DOCUMENT PASSAGE:
§
These photos already tell me most of what I wanted to know, namely that the two lenses are similar enough that scaled down to a resolution close to what I typically use, there is no significant difference along any vector you care to choose: sharpness, colour rendition and so on.



Checking that window at 100%, you can see that the Canon seems slightly sharper, but the difference is too small to worry me. The difference may be caused by a number of variables that have nothing to do with the lens. I certainly wouldn’t leave the Sigma home over this bit of evidence.


When I look at the 100% view (not shown here) of the nearest red roof in the picture, the vertical lines separating some of the roof tiles disappear in the Sigma picture where they remain visible in the Canon picture. As you can see that sort of detail makes up a tiny proportion of the final picture. That type of detail is not something I am interested in retaining for the sort of photos I generally take. Still, it is good to see the Canon pancake do well in this respect.
§
DATASET CONTENT:
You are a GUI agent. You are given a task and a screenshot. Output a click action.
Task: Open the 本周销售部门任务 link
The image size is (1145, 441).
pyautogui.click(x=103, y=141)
§
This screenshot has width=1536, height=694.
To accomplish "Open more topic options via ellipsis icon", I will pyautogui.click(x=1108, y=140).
§
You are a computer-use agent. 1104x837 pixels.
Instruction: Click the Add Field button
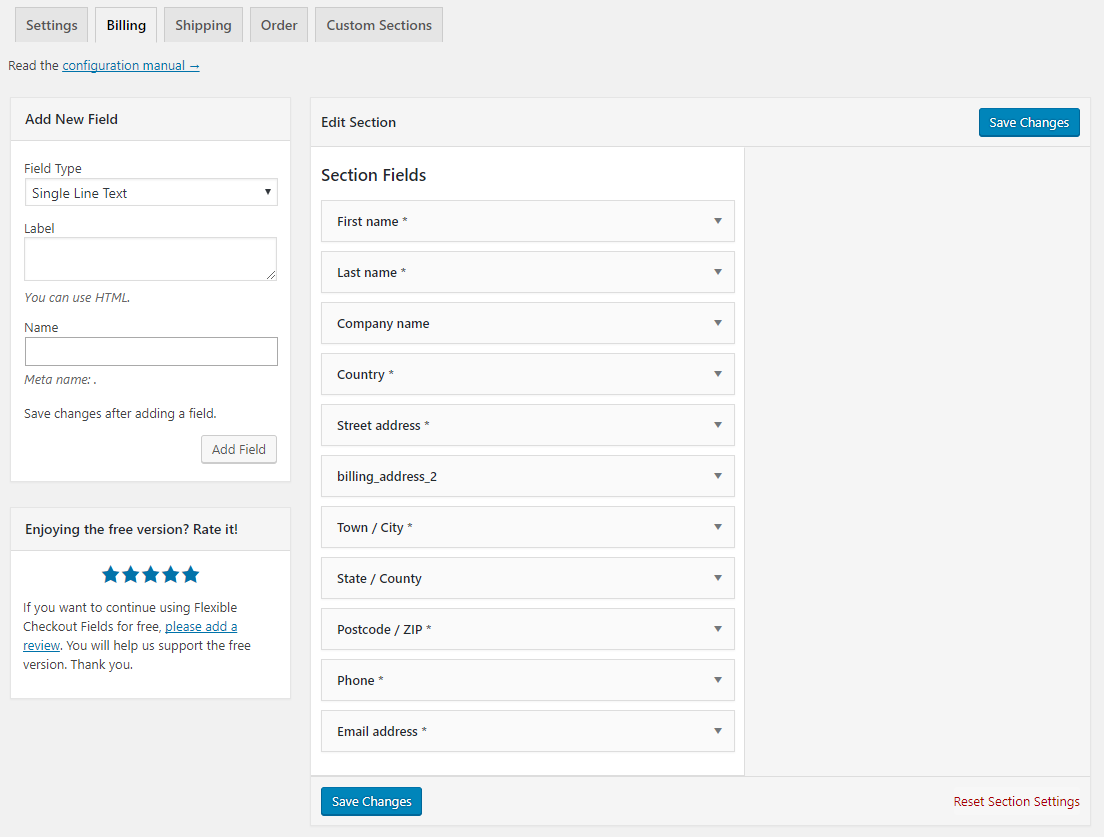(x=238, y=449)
§
WHAT YOU HAVE TO DO: Reproduce the lens comparison text above word for word, starting at "When I look" and ending at "in this respect.".

FINISHED TASK:
When I look at the 100% view (not shown here) of the nearest red roof in the picture, the vertical lines separating some of the roof tiles disappear in the Sigma picture where they remain visible in the Canon picture. As you can see that sort of detail makes up a tiny proportion of the final picture. That type of detail is not something I am interested in retaining for the sort of photos I generally take. Still, it is good to see the Canon pancake do well in this respect.